Bagian teks:
- - -

Ingat, Kawan, menjadi penulis itu butuh pembaca, dan meraih jumlah pembaca yang besar tidaklah mudah. Ia harus ditempuh dengan cara merintis jaringan. Dan di era sosmed gini, kau sangat diuntungkan dengan adanya blog, tweter, facebook, dll. Maka, rangkullah sosmed itu. Jangan haramin dia deh, sekalipun memang blog, tweter, facebok, dll., itu jelas bid’ah, sebagaimana diriwayatkan Ucup yang mukanya juga bid’ah itu. Ngoaahhaaa….
Hanya saja, saya juga ingin mengingatkan di sini bahwa jika kau berniat menerbitkan tulisan-tulisanmu dalam sebuah buku, seharusnya tulisan-tulisan tersebut jangan diposting di sosmed. Ya, tulisan yang sama. Penerbit enggan untuk menerbitkan buku yang materinya sudah tersebar luas begitu. Sebab, itu tentu sudah mengurangi jumlah peluang pembeli yang mungkin akan membeli bukumu kelak.

- - -

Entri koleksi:
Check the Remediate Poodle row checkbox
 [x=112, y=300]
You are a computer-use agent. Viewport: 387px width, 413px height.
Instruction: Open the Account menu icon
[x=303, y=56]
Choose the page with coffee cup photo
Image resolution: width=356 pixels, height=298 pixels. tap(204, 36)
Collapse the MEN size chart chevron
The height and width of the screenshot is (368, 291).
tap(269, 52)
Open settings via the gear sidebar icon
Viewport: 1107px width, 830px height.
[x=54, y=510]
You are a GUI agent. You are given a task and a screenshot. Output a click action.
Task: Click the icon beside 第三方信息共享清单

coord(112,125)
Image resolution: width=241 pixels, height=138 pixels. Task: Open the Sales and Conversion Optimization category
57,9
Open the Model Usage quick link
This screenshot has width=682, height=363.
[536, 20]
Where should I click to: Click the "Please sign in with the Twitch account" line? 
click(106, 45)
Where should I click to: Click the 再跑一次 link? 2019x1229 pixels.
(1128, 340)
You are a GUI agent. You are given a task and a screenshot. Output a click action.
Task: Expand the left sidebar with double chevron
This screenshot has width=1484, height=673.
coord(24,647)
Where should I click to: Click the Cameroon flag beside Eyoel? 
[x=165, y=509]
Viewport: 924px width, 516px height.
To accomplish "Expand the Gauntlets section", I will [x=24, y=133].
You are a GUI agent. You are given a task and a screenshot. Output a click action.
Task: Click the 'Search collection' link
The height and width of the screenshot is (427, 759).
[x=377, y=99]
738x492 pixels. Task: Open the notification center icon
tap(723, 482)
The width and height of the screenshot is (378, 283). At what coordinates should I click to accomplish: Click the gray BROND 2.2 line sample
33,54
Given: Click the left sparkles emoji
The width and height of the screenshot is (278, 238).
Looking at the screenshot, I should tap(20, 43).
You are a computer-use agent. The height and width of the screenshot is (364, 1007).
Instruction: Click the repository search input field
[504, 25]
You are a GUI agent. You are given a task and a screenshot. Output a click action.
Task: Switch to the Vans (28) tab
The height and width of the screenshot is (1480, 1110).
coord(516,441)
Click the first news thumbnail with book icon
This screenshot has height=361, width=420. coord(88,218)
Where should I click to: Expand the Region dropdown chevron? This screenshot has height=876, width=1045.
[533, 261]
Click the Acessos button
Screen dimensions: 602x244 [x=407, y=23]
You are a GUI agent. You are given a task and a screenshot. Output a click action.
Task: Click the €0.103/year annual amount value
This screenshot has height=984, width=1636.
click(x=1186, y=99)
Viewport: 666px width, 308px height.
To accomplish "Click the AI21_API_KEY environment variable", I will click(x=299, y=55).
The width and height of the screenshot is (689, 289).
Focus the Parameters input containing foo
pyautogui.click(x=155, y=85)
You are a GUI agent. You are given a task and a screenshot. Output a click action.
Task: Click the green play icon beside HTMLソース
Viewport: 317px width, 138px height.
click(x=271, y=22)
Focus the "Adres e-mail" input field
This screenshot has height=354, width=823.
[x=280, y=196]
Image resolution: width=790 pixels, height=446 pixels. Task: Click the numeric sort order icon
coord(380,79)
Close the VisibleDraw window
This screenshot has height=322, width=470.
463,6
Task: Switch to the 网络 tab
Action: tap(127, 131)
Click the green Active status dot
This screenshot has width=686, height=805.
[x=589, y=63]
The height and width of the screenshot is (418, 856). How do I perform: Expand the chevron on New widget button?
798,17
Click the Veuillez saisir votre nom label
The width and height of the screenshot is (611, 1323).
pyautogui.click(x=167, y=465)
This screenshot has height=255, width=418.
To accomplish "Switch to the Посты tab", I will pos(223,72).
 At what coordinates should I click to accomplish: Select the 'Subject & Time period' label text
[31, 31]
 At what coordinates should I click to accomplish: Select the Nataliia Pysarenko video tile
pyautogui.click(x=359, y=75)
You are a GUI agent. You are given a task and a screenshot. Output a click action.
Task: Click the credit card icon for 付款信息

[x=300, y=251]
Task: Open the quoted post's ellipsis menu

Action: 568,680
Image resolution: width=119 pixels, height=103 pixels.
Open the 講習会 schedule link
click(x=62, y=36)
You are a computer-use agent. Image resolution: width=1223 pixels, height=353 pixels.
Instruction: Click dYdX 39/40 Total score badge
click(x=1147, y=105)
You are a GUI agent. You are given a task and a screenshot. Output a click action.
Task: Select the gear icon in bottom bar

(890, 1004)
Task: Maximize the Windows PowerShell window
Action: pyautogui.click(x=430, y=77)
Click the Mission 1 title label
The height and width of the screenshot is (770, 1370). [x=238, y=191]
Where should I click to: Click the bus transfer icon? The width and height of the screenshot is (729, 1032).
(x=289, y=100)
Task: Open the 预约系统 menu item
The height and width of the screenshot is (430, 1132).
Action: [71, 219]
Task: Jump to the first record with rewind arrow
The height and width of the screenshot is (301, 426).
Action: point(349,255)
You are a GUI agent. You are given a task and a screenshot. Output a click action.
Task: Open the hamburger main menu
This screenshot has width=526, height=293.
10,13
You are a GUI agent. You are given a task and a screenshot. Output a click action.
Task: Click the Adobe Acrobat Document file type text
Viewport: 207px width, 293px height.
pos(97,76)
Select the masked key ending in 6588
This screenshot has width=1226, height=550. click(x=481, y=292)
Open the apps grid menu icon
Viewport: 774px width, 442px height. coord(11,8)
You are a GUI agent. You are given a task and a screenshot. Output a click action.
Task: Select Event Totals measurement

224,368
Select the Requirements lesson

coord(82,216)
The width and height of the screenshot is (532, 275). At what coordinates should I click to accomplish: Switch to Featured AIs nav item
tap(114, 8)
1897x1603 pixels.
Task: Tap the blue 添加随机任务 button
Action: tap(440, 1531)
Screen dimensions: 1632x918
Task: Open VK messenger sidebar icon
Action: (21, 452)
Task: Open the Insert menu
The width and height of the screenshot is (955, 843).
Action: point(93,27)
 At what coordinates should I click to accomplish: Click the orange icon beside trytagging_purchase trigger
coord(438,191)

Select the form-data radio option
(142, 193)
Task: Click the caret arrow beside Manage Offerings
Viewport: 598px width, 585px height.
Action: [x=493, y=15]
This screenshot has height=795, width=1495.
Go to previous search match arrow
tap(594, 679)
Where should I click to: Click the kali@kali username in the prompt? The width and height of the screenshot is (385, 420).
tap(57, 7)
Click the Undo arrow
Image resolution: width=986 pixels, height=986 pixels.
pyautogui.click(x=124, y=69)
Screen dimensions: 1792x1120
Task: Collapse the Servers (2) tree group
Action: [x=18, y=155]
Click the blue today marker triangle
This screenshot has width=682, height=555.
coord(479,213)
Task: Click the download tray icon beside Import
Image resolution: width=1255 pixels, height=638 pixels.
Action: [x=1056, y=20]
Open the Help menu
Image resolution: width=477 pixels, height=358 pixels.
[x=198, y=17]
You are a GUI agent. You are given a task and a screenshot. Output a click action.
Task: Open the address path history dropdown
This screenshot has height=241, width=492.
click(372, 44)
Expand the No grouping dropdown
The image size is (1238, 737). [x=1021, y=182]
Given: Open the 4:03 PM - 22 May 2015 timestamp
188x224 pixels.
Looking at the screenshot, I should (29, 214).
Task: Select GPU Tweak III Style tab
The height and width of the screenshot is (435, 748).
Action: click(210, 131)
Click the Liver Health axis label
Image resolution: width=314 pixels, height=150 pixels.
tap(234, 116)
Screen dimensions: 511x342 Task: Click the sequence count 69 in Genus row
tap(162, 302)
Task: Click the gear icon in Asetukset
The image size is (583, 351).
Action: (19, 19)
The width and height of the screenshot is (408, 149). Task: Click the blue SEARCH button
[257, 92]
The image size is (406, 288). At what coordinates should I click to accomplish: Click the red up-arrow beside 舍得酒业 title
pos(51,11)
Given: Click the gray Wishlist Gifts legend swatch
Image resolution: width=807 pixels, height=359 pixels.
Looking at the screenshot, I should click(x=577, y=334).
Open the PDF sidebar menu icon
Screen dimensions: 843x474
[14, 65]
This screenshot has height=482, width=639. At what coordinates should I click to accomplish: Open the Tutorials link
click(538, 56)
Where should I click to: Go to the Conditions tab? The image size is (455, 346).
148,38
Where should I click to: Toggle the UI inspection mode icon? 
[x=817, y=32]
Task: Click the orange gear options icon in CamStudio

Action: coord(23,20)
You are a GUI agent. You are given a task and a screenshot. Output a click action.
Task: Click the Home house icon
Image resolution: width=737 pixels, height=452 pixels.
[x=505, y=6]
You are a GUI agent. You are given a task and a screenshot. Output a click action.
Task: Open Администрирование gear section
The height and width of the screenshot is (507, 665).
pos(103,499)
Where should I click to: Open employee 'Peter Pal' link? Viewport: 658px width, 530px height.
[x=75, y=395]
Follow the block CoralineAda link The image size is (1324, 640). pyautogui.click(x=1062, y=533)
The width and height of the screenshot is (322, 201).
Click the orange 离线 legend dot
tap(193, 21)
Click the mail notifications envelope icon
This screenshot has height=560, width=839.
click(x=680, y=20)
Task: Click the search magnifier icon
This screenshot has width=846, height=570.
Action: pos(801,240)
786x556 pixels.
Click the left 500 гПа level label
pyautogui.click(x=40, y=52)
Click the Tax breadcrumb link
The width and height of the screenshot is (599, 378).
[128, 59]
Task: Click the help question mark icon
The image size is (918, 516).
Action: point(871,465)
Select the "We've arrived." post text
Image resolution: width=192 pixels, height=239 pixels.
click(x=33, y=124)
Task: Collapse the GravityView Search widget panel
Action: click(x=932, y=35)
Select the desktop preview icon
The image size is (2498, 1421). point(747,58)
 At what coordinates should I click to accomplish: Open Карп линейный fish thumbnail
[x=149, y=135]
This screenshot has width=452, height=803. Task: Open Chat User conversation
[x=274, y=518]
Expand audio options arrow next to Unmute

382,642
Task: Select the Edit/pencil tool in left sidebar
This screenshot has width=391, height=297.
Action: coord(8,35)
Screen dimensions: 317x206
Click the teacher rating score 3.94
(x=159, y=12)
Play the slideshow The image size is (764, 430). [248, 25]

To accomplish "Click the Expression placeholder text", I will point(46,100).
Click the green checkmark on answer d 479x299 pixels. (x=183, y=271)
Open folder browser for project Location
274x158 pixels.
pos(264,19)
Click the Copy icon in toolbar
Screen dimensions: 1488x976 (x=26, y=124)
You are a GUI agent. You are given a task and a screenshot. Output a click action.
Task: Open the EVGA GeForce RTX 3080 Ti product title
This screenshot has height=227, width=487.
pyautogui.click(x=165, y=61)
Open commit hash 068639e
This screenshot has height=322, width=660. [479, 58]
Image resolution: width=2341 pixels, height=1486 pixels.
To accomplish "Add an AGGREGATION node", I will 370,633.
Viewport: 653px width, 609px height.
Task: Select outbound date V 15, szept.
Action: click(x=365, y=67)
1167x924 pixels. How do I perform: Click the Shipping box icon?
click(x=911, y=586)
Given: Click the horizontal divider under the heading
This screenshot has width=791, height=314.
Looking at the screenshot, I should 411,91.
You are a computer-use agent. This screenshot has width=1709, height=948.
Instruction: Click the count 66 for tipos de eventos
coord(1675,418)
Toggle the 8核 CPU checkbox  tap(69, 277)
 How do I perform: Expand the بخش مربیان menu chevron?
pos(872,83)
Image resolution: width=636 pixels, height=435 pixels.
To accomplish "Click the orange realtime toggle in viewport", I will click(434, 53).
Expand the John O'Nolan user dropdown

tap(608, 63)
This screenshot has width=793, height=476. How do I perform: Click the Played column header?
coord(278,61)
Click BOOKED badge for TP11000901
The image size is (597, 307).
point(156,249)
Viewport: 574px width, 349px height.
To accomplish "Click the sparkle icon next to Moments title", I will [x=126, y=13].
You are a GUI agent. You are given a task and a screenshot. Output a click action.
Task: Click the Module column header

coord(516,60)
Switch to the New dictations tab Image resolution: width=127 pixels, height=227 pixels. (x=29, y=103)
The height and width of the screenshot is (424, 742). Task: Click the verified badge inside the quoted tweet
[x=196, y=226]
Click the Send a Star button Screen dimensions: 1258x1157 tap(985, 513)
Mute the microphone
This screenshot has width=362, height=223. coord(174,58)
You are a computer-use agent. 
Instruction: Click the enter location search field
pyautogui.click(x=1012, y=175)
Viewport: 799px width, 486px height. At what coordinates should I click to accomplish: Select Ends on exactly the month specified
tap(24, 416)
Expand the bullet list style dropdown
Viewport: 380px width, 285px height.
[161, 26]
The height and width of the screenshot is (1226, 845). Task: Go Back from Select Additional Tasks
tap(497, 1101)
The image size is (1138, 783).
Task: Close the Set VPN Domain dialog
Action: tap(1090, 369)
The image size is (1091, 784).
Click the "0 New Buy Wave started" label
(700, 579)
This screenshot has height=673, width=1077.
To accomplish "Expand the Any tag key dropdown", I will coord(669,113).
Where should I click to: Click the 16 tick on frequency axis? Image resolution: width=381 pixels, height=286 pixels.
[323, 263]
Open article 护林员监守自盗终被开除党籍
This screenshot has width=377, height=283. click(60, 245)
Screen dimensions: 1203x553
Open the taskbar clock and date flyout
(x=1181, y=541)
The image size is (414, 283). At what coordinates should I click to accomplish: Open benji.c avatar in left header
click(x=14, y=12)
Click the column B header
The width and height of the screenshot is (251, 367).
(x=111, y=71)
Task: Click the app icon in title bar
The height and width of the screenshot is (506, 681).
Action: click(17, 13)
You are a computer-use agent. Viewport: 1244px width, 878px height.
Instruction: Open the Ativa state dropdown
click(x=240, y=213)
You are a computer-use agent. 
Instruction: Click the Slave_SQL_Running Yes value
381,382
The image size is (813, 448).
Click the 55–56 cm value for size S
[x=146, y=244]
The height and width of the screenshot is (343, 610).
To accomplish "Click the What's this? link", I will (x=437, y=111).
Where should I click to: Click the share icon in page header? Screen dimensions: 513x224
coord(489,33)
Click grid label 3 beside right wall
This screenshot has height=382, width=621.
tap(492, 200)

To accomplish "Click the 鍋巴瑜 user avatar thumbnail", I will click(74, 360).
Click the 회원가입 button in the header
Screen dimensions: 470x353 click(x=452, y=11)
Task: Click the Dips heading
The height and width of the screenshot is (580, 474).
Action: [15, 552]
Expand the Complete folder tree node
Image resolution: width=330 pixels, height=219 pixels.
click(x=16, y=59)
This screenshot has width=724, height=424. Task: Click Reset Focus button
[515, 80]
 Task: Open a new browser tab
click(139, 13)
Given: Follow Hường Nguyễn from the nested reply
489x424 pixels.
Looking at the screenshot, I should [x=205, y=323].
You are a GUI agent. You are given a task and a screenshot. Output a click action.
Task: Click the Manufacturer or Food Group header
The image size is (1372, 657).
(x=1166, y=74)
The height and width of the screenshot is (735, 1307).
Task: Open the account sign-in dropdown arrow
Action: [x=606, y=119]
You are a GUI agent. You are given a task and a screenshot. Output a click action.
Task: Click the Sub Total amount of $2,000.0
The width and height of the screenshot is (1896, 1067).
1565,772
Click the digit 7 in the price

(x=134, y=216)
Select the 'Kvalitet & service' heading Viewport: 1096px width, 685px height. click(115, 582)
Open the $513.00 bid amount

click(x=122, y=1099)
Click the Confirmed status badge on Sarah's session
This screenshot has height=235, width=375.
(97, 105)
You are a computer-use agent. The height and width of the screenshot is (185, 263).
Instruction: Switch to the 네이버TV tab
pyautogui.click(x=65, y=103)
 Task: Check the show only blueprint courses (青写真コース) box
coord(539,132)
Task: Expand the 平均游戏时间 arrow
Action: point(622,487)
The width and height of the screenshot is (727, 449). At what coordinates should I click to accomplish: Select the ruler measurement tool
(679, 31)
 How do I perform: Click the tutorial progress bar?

- - -

Soal singkat: Kembalikan persis bagian teks tentang penulis dan media sosial, dari "Ingat, Kawan, menjadi" sampai "bid’ah itu. Ngoaahhaaa….". Entri-entri itu tidak berperan apa pun di sini.

Hasil latihan:
Ingat, Kawan, menjadi penulis itu butuh pembaca, dan meraih jumlah pembaca yang besar tidaklah mudah. Ia harus ditempuh dengan cara merintis jaringan. Dan di era sosmed gini, kau sangat diuntungkan dengan adanya blog, tweter, facebook, dll. Maka, rangkullah sosmed itu. Jangan haramin dia deh, sekalipun memang blog, tweter, facebok, dll., itu jelas bid’ah, sebagaimana diriwayatkan Ucup yang mukanya juga bid’ah itu. Ngoaahhaaa….